=== Problem to solve ===
Please extract the passage on Adam and Eve word for word, beginning at the words "The Sin of Adam" and stopping after "from our Sin.".

=== Excerpted text ===
Today we focus on Chapter 3.  The cunning serpent suggests to Eve that there would be no consequences for disobeying God and that if she and Adam eat of the fruit then there will be no more need of God, for they can be like God themselves.  In other words, they could stage a coup and take on the power of the creator for themselves.  The temptation is too great.  Both Eve and Adam eat of the fruit.  But there are consequences.  Life is threatened.  But again God, the creator steps in protects the humanity.  Life is saved, but there are consequences.  Humanity is banished from the garden, there is work and toil and child-birth – and blessing even in the midst of this fall.  As we learned in creation #1 God is always at work creating – bringing good from evil and life from death.
The Sin of Adam and Eve is not disobedience (that is only a small part) – it is placing themselves in the center of the universe – it is in wanting to be God and to replace God with themselves.  We are still guilty of this.  This is the human condition, it is this that we confess each week at the beginning of our liturgy.  We want to be in charge and this is manifest by our abuse of the creation, our re-making God in our own image, our arrogance in assuming that God’s priorities are our priorities, our exclusion and rejection of those who are different from us, despite the fact that we are all God’s beloved children.  Like Adam and Eve we find that we are not prepared to accept the consequences which always come from our Sin.

=== Records shown ===
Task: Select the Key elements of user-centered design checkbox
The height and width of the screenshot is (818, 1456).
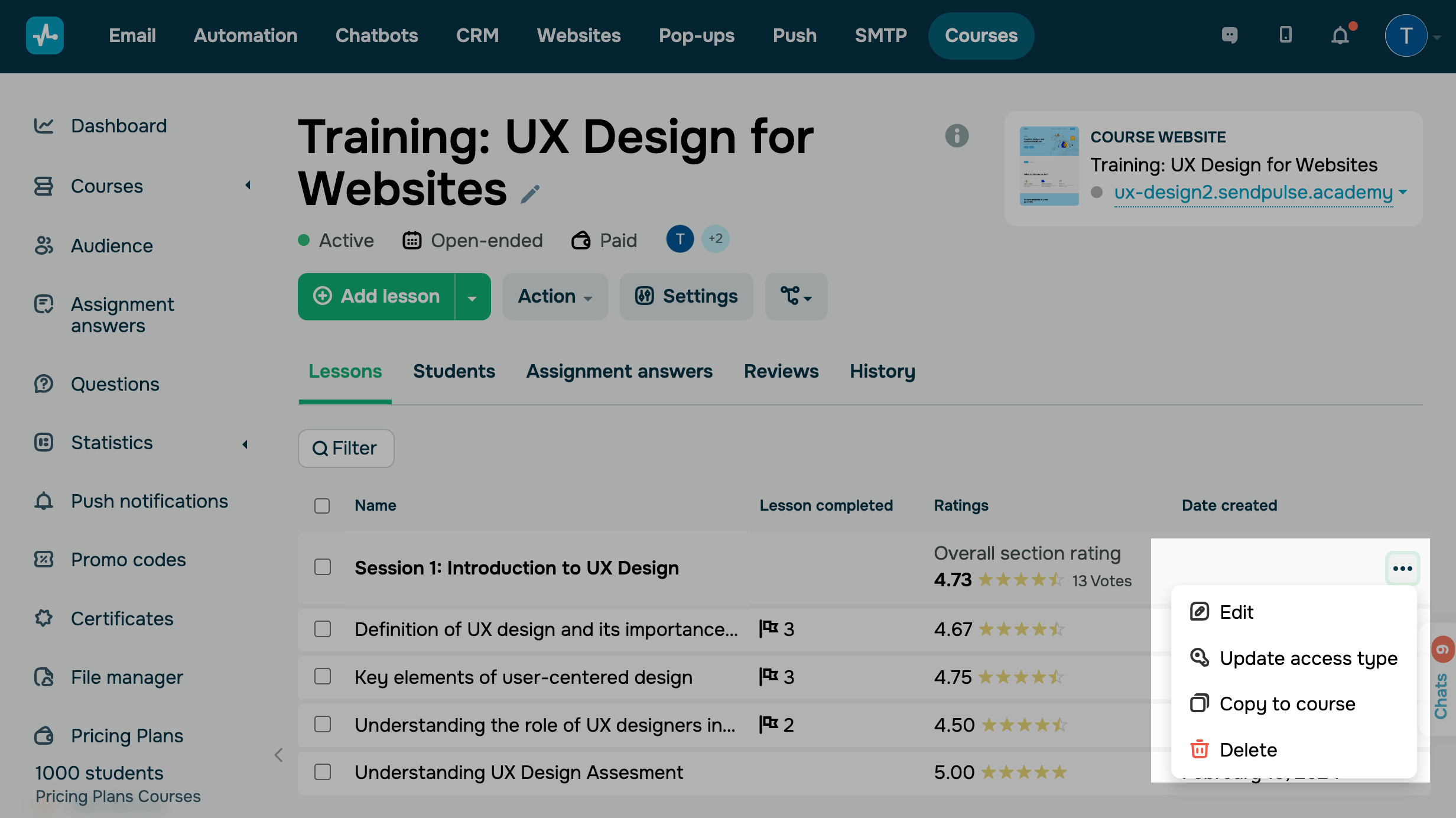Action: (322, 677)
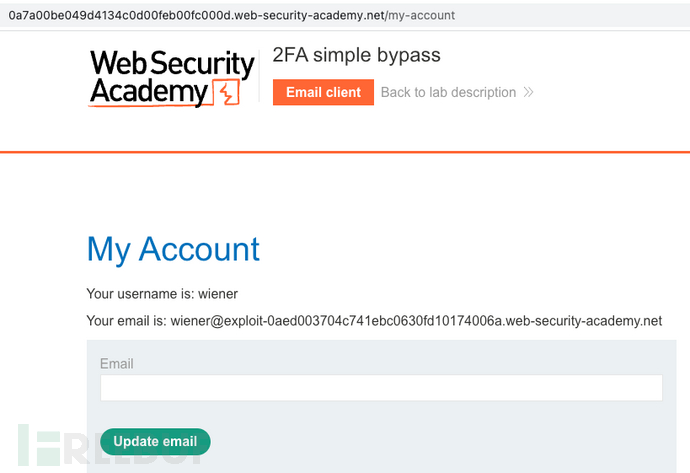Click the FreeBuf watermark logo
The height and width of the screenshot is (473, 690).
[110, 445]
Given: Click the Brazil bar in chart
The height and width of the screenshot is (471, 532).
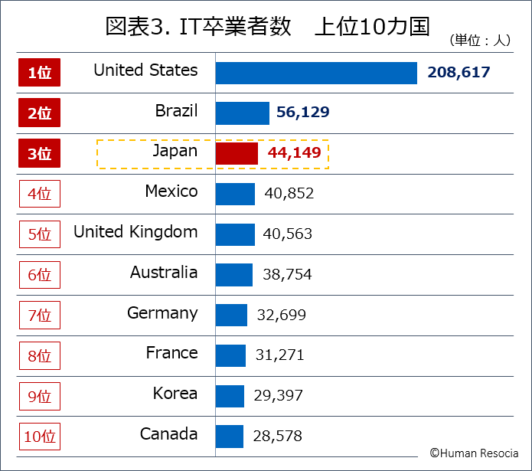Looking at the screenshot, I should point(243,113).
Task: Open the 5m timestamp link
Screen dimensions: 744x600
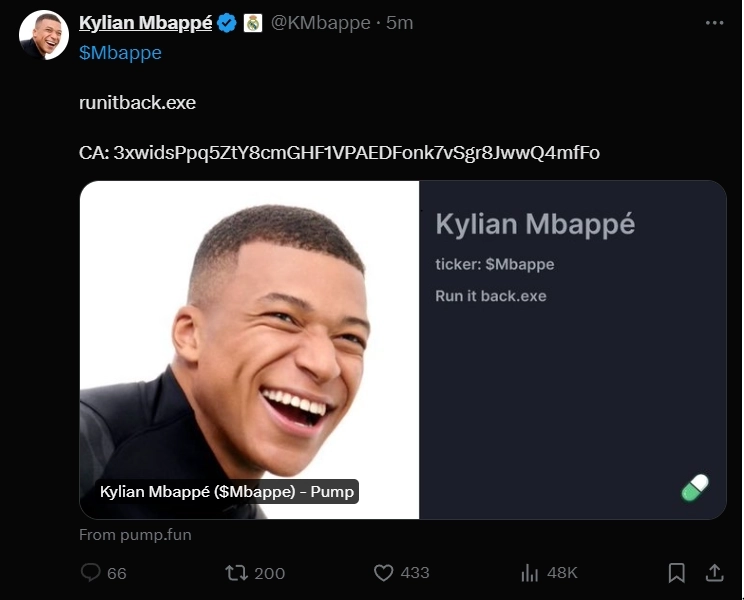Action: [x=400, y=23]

=== Correct output ===
The Sin of Adam and Eve is not disobedience (that is only a small part) – it is placing themselves in the center of the universe – it is in wanting to be God and to replace God with themselves.  We are still guilty of this.  This is the human condition, it is this that we confess each week at the beginning of our liturgy.  We want to be in charge and this is manifest by our abuse of the creation, our re-making God in our own image, our arrogance in assuming that God’s priorities are our priorities, our exclusion and rejection of those who are different from us, despite the fact that we are all God’s beloved children.  Like Adam and Eve we find that we are not prepared to accept the consequences which always come from our Sin.